PROBLEM —
Look through the records, and wherever the string "every" turns up, copy out that line.

AVAILABLE DATA —
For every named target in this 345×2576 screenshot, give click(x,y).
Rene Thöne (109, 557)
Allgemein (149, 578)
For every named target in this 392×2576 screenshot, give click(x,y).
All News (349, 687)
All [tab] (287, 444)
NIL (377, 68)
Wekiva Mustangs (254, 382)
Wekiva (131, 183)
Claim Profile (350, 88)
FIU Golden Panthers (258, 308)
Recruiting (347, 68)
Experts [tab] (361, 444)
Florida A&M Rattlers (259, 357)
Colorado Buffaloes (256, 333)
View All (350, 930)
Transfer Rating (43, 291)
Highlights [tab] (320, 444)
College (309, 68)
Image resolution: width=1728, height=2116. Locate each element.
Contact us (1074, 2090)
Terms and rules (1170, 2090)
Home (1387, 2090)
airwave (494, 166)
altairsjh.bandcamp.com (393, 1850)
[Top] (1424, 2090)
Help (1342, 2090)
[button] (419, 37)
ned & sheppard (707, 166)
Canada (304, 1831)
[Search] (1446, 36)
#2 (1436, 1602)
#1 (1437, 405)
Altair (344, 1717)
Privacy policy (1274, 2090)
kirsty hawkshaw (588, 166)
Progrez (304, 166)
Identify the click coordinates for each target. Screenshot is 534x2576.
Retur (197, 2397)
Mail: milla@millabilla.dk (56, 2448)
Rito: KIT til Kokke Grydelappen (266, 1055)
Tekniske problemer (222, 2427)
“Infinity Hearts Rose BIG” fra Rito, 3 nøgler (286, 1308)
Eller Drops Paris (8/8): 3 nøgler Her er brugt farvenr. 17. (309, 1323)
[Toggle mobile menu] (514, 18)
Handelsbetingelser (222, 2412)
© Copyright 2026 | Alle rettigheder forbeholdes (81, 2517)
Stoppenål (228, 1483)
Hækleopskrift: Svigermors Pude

TASK ANSWER —
For every named target in this 345×2576 screenshot, give click(x,y).
For every named target in this 392×2576 screenshot, give click(x,y).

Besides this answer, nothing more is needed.